It’s far from Los Angeles to Orem, not simply the 650 miles between them. Mark Madsen became an assistant coach with the Los Angeles Lakers a few months ago. Now, he’s the pinnacle basketball coach at Utah Valley University. Instead of training LeBron James and, earlier than that, Kobe Bryant, as opposed to working for Magic Johnson and the Buss circle of relatives, as opposed to education inside the 21,000-seat Staples Center in the front of Denzel, Jack, Ice Cube, and national TV audiences; in place of all that, he’ll be education the Wolverines on the UCCU Center.
“Basketball is basketball,” says Madsen.
He begins a story about a meeting with the legendary Jerry West quickly before the Lakers selected him in the 2000 NBA draft. They were sitting in his office, and West pointed down via a window to the courtroom where the Lakers were practicing. “You will locate,” he stated, “that the NBA sport is equal to excessive faculty and college. Of course, it’s a little quicker, but it’s an identical recreation.”Finished with this story, Madsen says, “I disagreed with him, but then I started gambling. It’s proper … it’s the identical game.”In a way, that is a homecoming for Madsen. He grew up and attended university inside the Bay Area, but his father, Duane, was raised in Utah and hailed from Utah pioneer stock. Madsen’s parents left California 15 years ago and resettled in a swanky Provo community. A few years ago, his mom, Erlyn, set him up with his future wife, a Utahn.
“I couldn’t be more enthusiastic about being right here,” Madsen says, and he approaches it.
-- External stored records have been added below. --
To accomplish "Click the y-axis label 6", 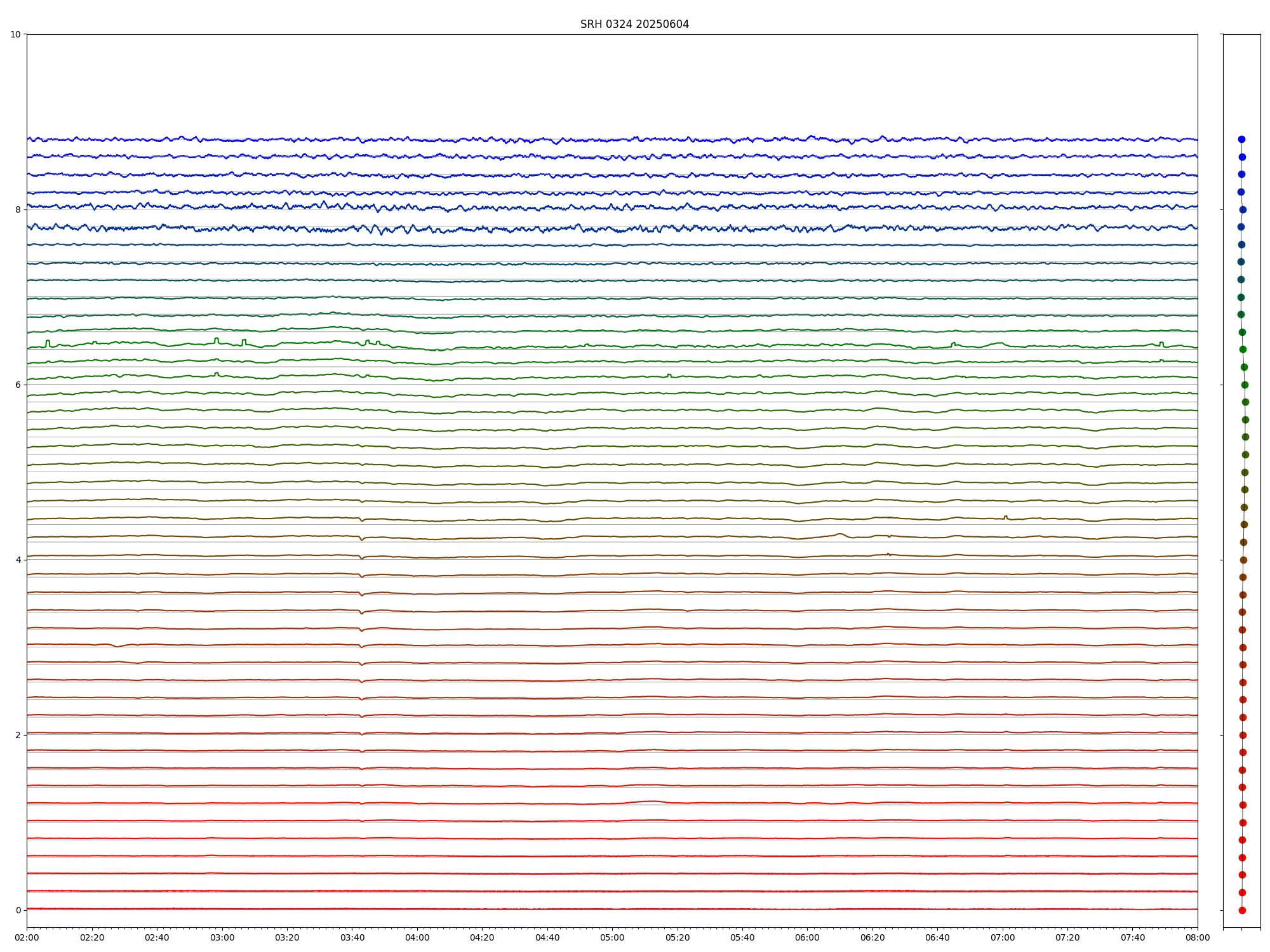I will coord(18,385).
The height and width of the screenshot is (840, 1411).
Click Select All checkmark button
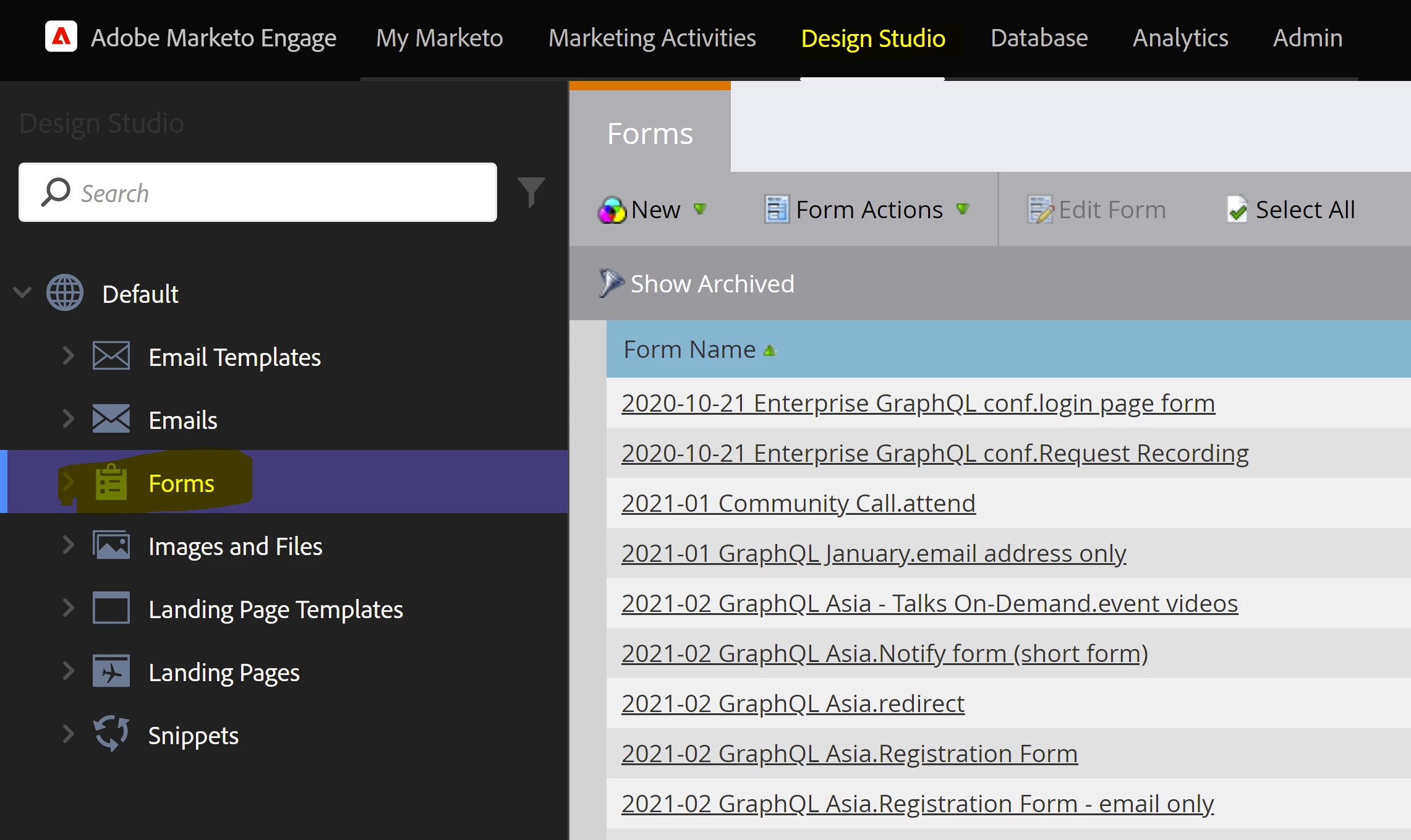click(x=1291, y=210)
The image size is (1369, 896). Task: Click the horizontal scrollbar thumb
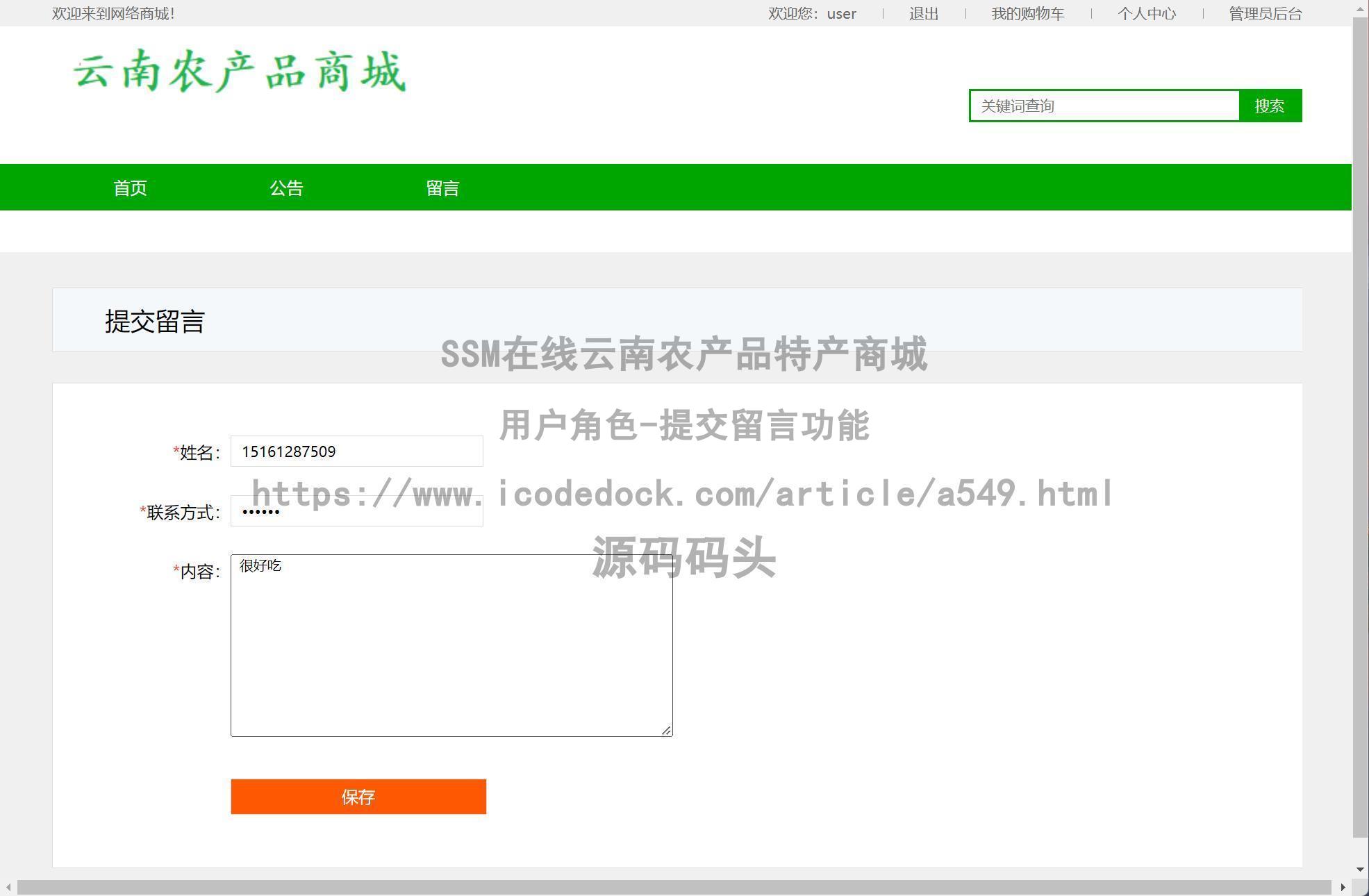pos(674,887)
So it turned out in Utah, where Madsen released his coaching profession in 2009, the same year he retired from playing in the NBA. He contacted almost every faculty member within the state that summertime about possible coaching positions and interviewed to be an assistant on UVU’s staff. Still, there had been no openings that late in the year, even for a man sporting international championship jewelry.
Alternatively, he ended up as an assistant coach for the D League Utah Flash for a few months. Then, he enrolled in the MBA program at Stanford, his alma mater, and because he changed to the community, the college invited him to be an assistant instructor. A year later, he commenced coaching in the NBA’s D League, and a year after that, he was hired by the Lakers as an assistant, a gig that lasted six years.
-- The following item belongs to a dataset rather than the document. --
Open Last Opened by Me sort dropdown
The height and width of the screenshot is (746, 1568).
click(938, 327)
He left the Lakers this spring just as the entire franchise began collapsing—the losing, morale-crushing midseason try and exchange half the roster to the Pelicans, after which Magic Johnson’s arguable and abrupt retirement, which got here a few days after head coach Luke Walton left the crew. The form of turmoil follows any group on which LeBron lands. Anyway, the UVU role unfolded when Mark Pope was hired with the aid of BYU, and Madsen received his first head coaching job.
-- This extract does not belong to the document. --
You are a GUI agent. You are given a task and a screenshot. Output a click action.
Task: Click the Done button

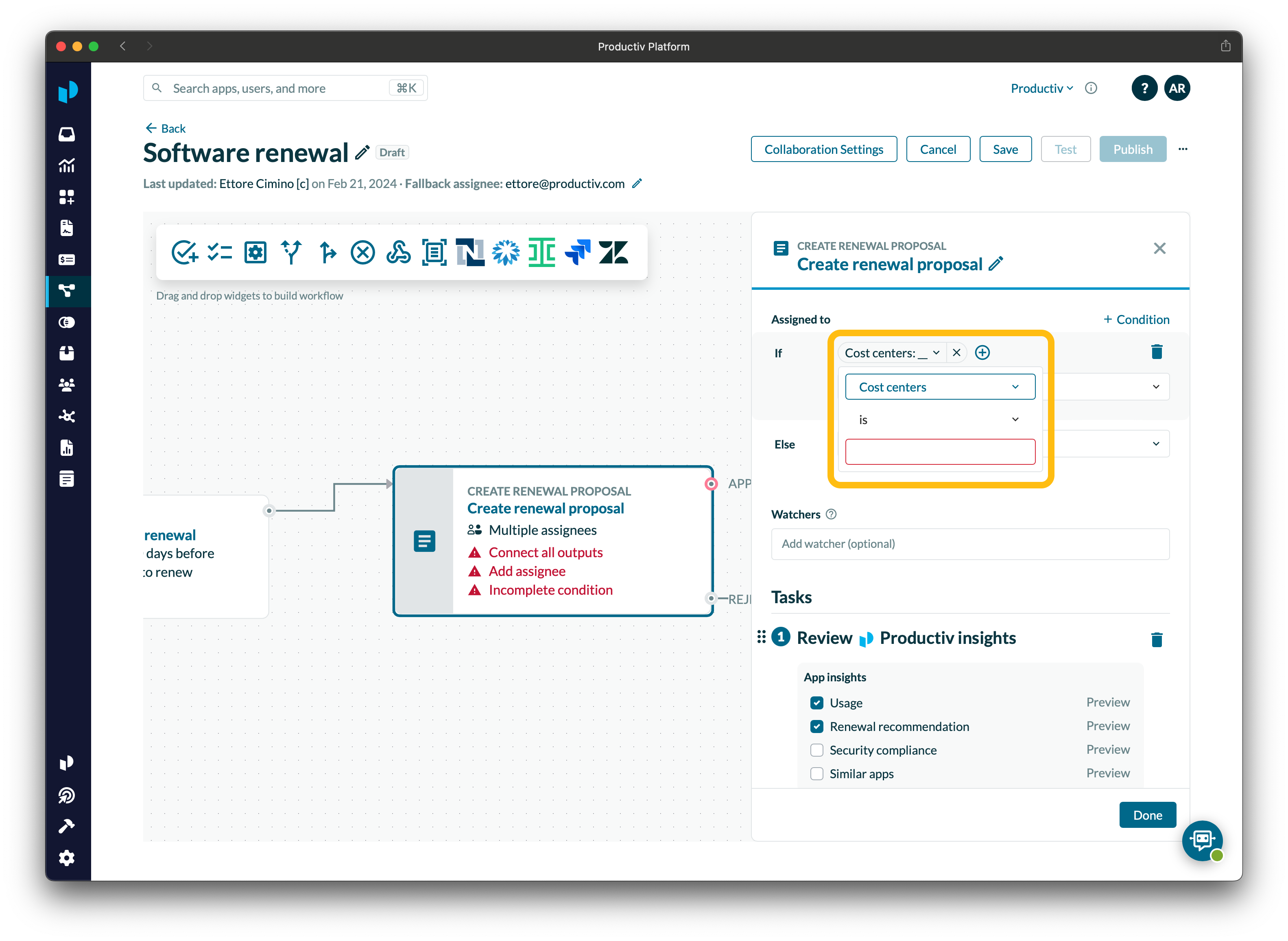[x=1147, y=815]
Madsen had the foresight and interest to begin getting ready for the education profession as early as an excessive school while he introduced to his mother and father, “I’d like to begin analyzing coaches.” Players can play the sport for years without apprehending the whys and hows of what they do; Madsen wanted greater. So he asked for books by and about coaches, amongst them UCLA’s John Wooden and the Lakers’ Phil Jackson (for whom he could later play), and became an eager observer of coaches at some stage in his gambling career. “I took notes at distinct points as a participant,” he says. “I wish I had taken greater.” While he’s gambling, he’s becoming a scholar of coaching,” says Duane. “His purpose in life, the remaining 10 years, turned into becoming a D-I instructor.”
Madsen’s notes include an incident that involved an observation of a Lakers loss in Houston. The negative performance became pinned on several Laker stars, most drastically Shaquille O’Neal and Robert Horry, for partying and socializing the previous night. The locker room was hectic. Jackson became disillusioned. So, I changed into O’Neal, resenting the finger-pointing. The next day, in San Antonio, Jackson told the team, “Everyone here has a sturdy will. That’s why you’ve been a success. I’ve been requested to do a process by the Lakers. I must have a sturdy will, too. If not, with your competitiveness, you’ll stroll over each person, and no one will name you on it.” Those are, Madsen says, hard conversations that an instructor has to be inclined to have.
“I always thought I’d need to be a coach,” he says. “I studied ‘They Call Me Coach’ (using Wooden) in high school and then read it again in college. It inspired me. I wanted to have an effective impact on gamers.”